I agree with the parties that this passage suggests that the judge considered that the fact that a landlord does not seek to evict in response to rent arrears, or that there is not a written agreement, inevitably means that any agreement is not commercial. These are evidently factors that point towards the agreement not being commercial, but they are not determinative. They were factors to be considered in combination with findings of fact about the arrangements and relationship between the appellant and his landlord. There are no such findings in this case.

21.

Applying the balance of probabilities, I am satisfied that the First-tier Tribunal did err in law in this case as alleged in Ground 1.

Ground 2

22.

I am further satisfied that the First-tier Tribunal did not make sufficient allowance for the appellant’s cognitive difficulties in this case. It is apparent from the record of the hearing that the appellant did not have the same bundle as the judge. The judge had a digital bundle, while the appellant had loose papers, which he dropped on the floor during the hearing and was struggling to organise. The appellant also said on at least four occasions during the hearing that he did not understand the process or was not prepared for the hearing.

23.

The judge did make some effort to address these matters, but my impression is that the judge did not consider the bundle or the matters about which the appellant was confused were going to make a difference to the outcome. This seems to me to be principally because of the error I have identified under Ground 1.

24.

Again, applying the balance of probabilities, I am satisfied that there was a failure to make sufficient adjustments for the appellant and this failure was material as it contributed to the failure identified under Ground 1.

Conclusion

25.

I am therefore satisfied that the decision of the First-tier Tribunal involved errors of law and I set that decision aside and remit the case for a fresh hearing. It will be important that this decision, and the parties’ submissions in relation to this appeal, should be put before the new First-tier Tribunal at the hearing.

26.

The appellant should also note that, although this appeal has succeeded, in future he must make a request for a statement of reasons in time, and adhere to time limits for appealing if necessary.
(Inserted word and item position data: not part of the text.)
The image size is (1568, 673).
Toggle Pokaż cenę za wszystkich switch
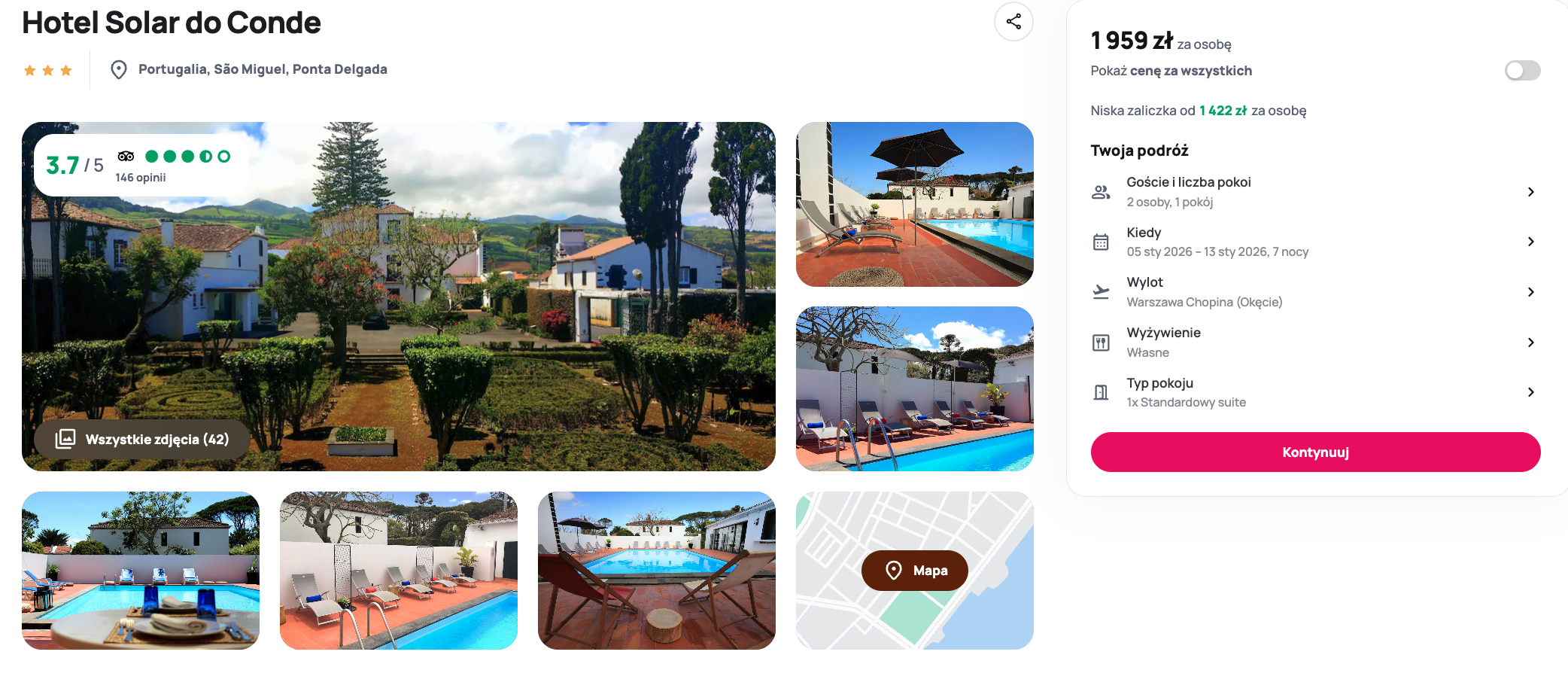[x=1522, y=71]
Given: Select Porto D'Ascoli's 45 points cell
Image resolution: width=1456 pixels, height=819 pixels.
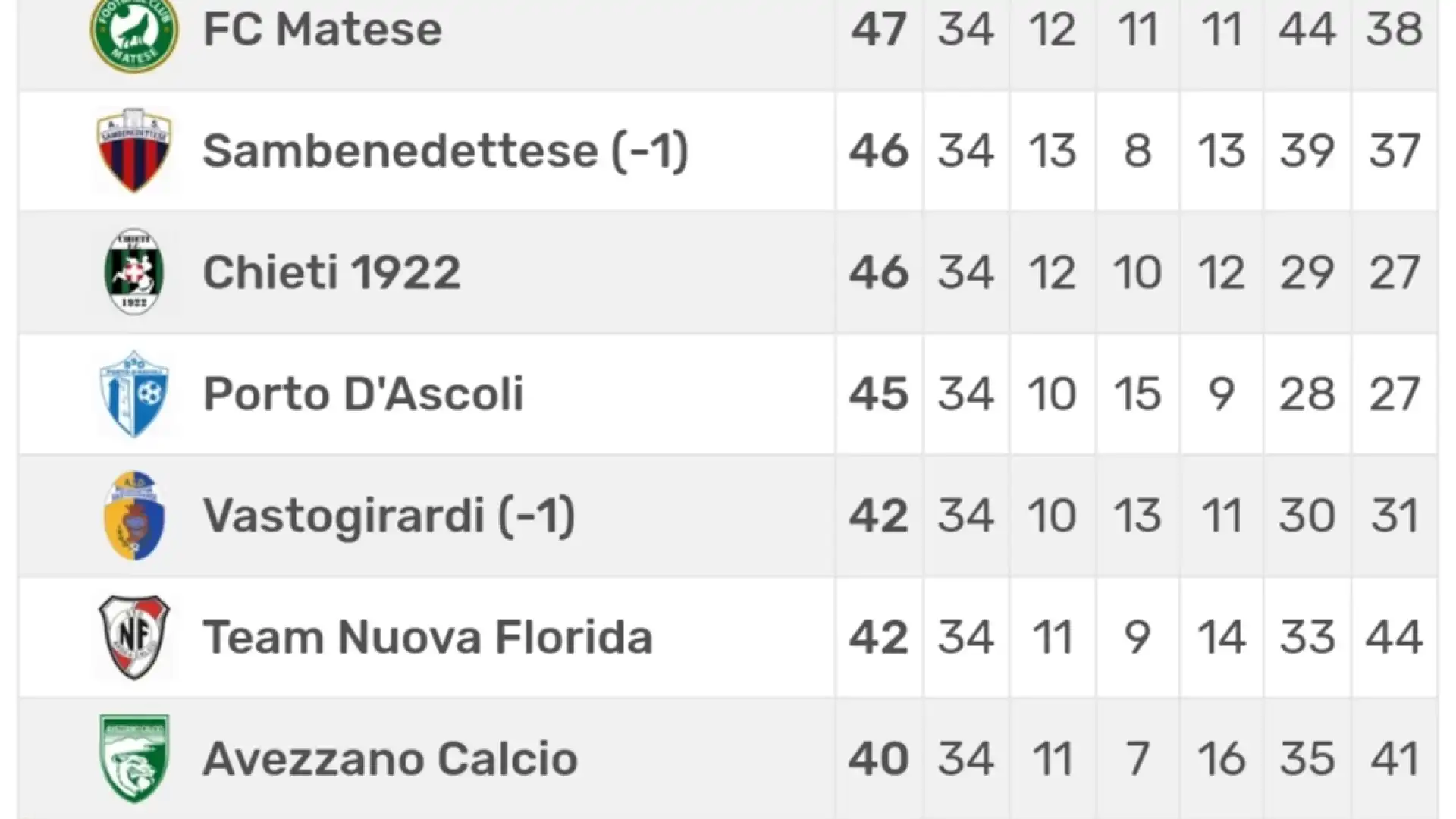Looking at the screenshot, I should click(879, 394).
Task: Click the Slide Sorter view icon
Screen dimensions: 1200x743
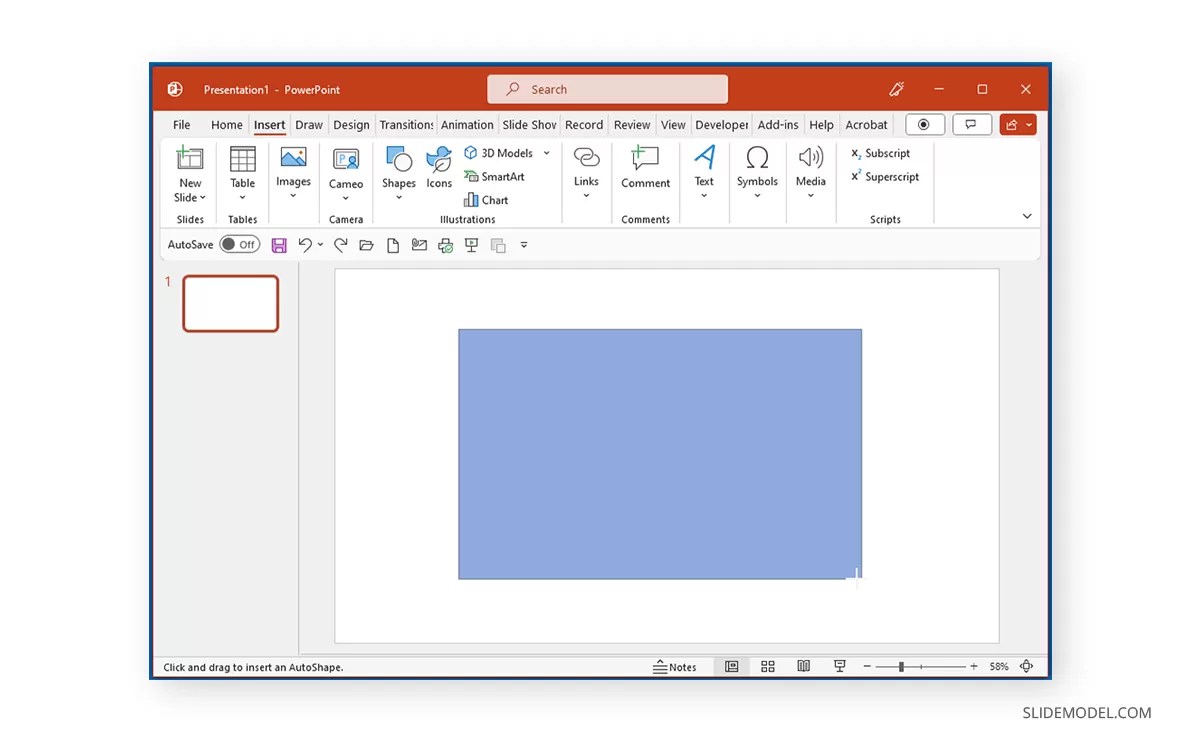Action: (767, 666)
The Upper Tribunal will not always grant extensions of time to admit appeals in circumstances such as arose in this case.

Rule 14

27.

The Upper Tribunal’s practice of using an appellant’s initials rather than their names on published final decisions has recently ceased: see

. In this case, however, I am satisfied that it is appropriate to make an anonymity order under rule 14 of my own motion. In doing so, I take full account of the importance of open justice and freedom of expression, but I am satisfied that this particular appellant’s vulnerabilities are such that making his name public in connection with these proceedings would constitute an unjustified interference with his right to private life. The public interest in open justice is sufficiently met by the publication of this judgment. Anyone who objects to this order may make an application to the Upper Tribunal for it to be varied. The parties will be notified if any such application is made and given an opportunity to comment.